__Kutipan Bacaan__.
_ _ _ _

Agresi Rusia terhadap Ukraina sudah mempengaruhi pasar tenaga kerja di Ukraina dan sekitarnya, seperti yang diulas dalam Risalah ILO baru-baru ini

Laporan tersebut juga menemukan bahwa perbedaan arah yang semakin nyata dan terus meningkat di antara perekonomian kaya dan miskin terus menjadi ciri dari pemulihan ini. Sementara negara-negara berpenghasilan tinggi mengalami pemulihan dalam jam kerja, negara-negara berpenghasilan rendah dan menengah-bawah mengalami kemunduran pada kuartal pertama tahun ini dengan kesenjangan masing-masing 3,6 dan 5,7 persen jika dibandingkan dengan tolok ukur sebelum krisis. Tren kesenjangan ini kemungkinan akan terus memburuk pada kuartal kedua tahun 2022.

Di beberapa negara berkembang, pemerintah semakin dibatasi oleh kurangnya ruang fiskal dan adanya tantangan keberlanjutan utang, sementara perusahaan menghadapi ketidakpastian ekonomi dan keuangan dan pekerja terus dibiarkan tanpa akses yang memadai atas perlindungan sosial.

Lebih dari dua tahun sejak mulainya pandemi, banyak orang di dunia kerja yang masih menderita akibat dampak pasar tenaga kerja.
  • Pendapatan tenaga kerja belum pulih bagi sebagian besar pekerja. Pada 2021, tiga dari lima pekerja tinggal di negara-negara di mana pendapatan tenaga kerja belum kembali ke tingkat yang terlihat pada kuartal keempat tahun 2019.

_ _ _ _

[Entri himpunan data]
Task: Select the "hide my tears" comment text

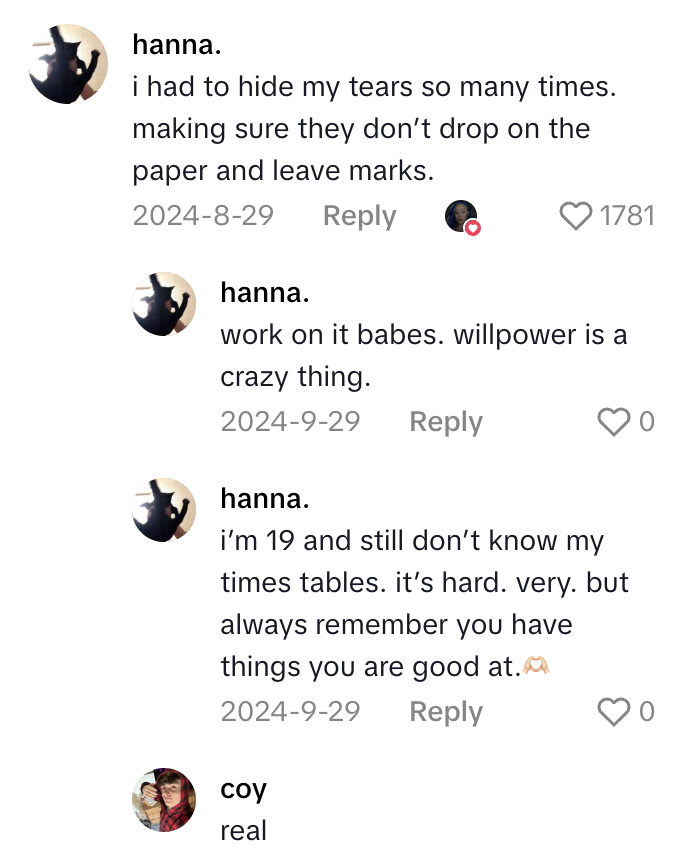Action: coord(374,129)
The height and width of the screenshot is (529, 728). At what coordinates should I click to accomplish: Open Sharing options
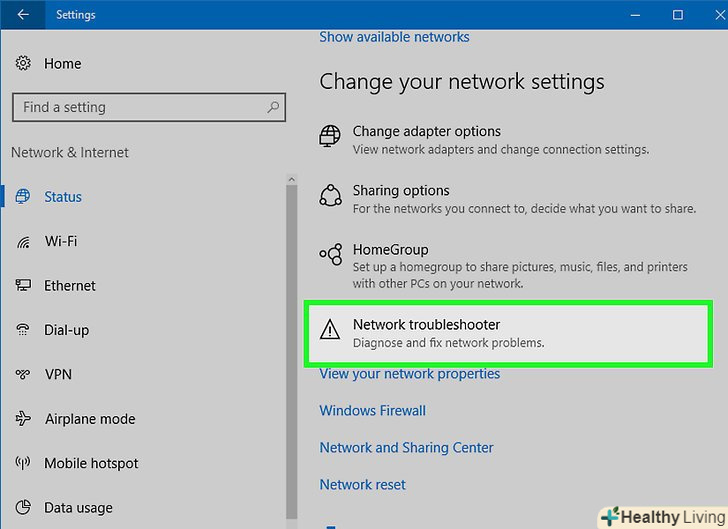click(401, 191)
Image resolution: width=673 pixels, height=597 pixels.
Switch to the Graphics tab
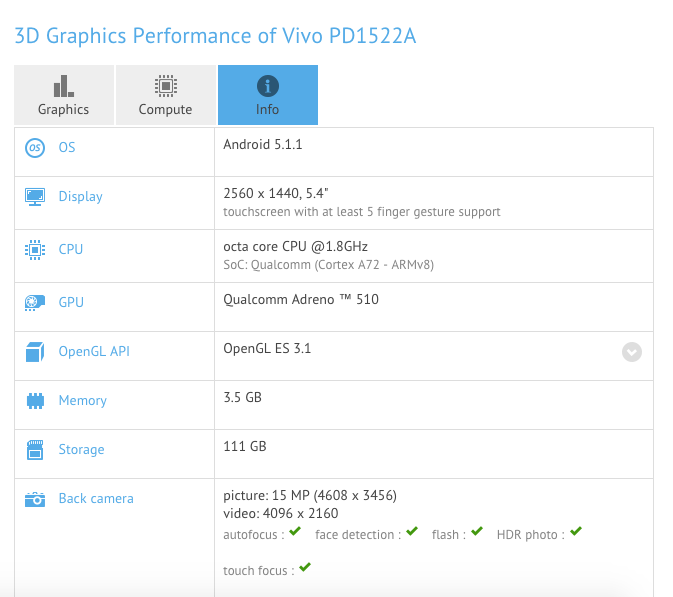point(64,96)

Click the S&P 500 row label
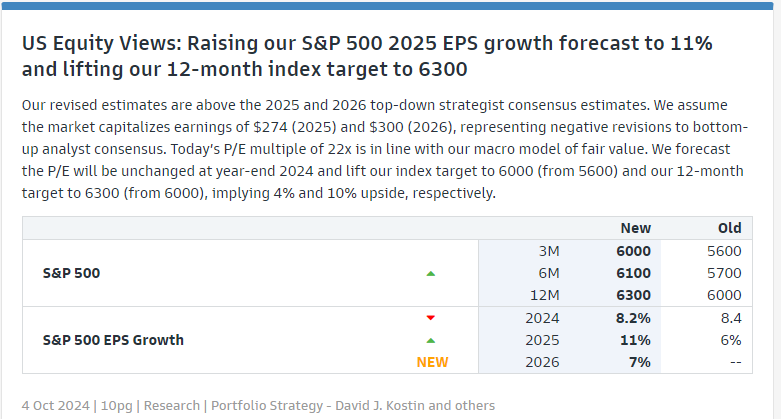[x=71, y=273]
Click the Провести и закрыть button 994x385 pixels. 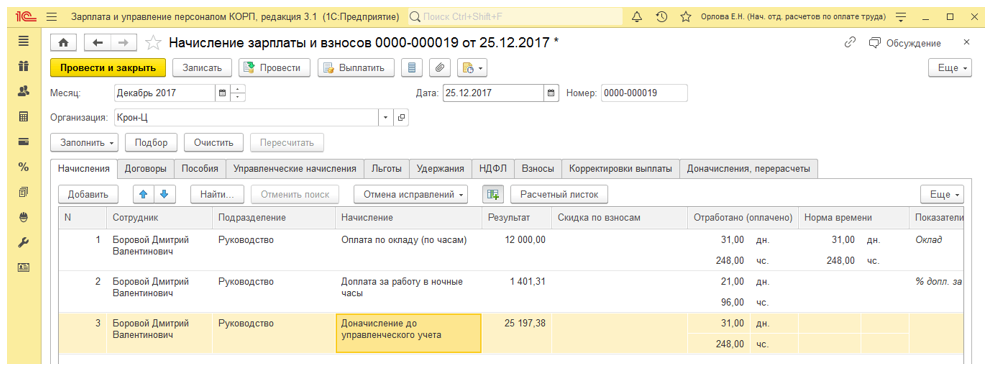108,68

_ _ _ _

__Perintah Kerja A__. Tuliskan kembali seluruh bagian kutipan tentang pasar tenaga kerja, mulai dari "Lebih dari dua" terus hingga "keempat tahun 2019.".
__Perintah Kerja B__. Ringkaslah kutipan tentang pasar tenaga kerja dalam dua kalimat.
__Perintah Kerja C__. Lanjutkan kutipan tentang pasar tenaga kerja mulai dari titik terakhir yang ditampilkan.

__Hasil Tugas A__.
Lebih dari dua tahun sejak mulainya pandemi, banyak orang di dunia kerja yang masih menderita akibat dampak pasar tenaga kerja.
  • Pendapatan tenaga kerja belum pulih bagi sebagian besar pekerja. Pada 2021, tiga dari lima pekerja tinggal di negara-negara di mana pendapatan tenaga kerja belum kembali ke tingkat yang terlihat pada kuartal keempat tahun 2019.

__Hasil Tugas B__. Pemulihan pasar tenaga kerja ditandai oleh kesenjangan yang makin besar antara perekonomian kaya dan miskin: jam kerja di negara berpenghasilan tinggi pulih, sedangkan negara berpenghasilan rendah dan menengah-bawah mengalami kemunduran pada kuartal pertama tahun ini. Di beberapa negara berkembang, pemerintah terkendala oleh sempitnya ruang fiskal dan tantangan utang, sementara lebih dari dua tahun sejak pandemi dimulai, pendapatan tenaga kerja sebagian besar pekerja belum pulih.

__Hasil Tugas C__.
  • Kesenjangan gender dalam jam kerja juga meningkat selama pandemi. Pada kuartal pertama tahun 2022, kesenjangan gender global dalam jam kerja adalah 0,7 poin persentase lebih besar dari tolok ukur sebelum krisis (kuartal keempat tahun 2019) ketika kesenjangan gender yang besar sudah ada. Perempuan dalam pekerjaan informal telah terkena dampak terburuk. Dan dalam hal kelompok pendapatan, negara-negara berpenghasilan rendah dan menengah mengalami peningkatan kesenjangan gender terbesar.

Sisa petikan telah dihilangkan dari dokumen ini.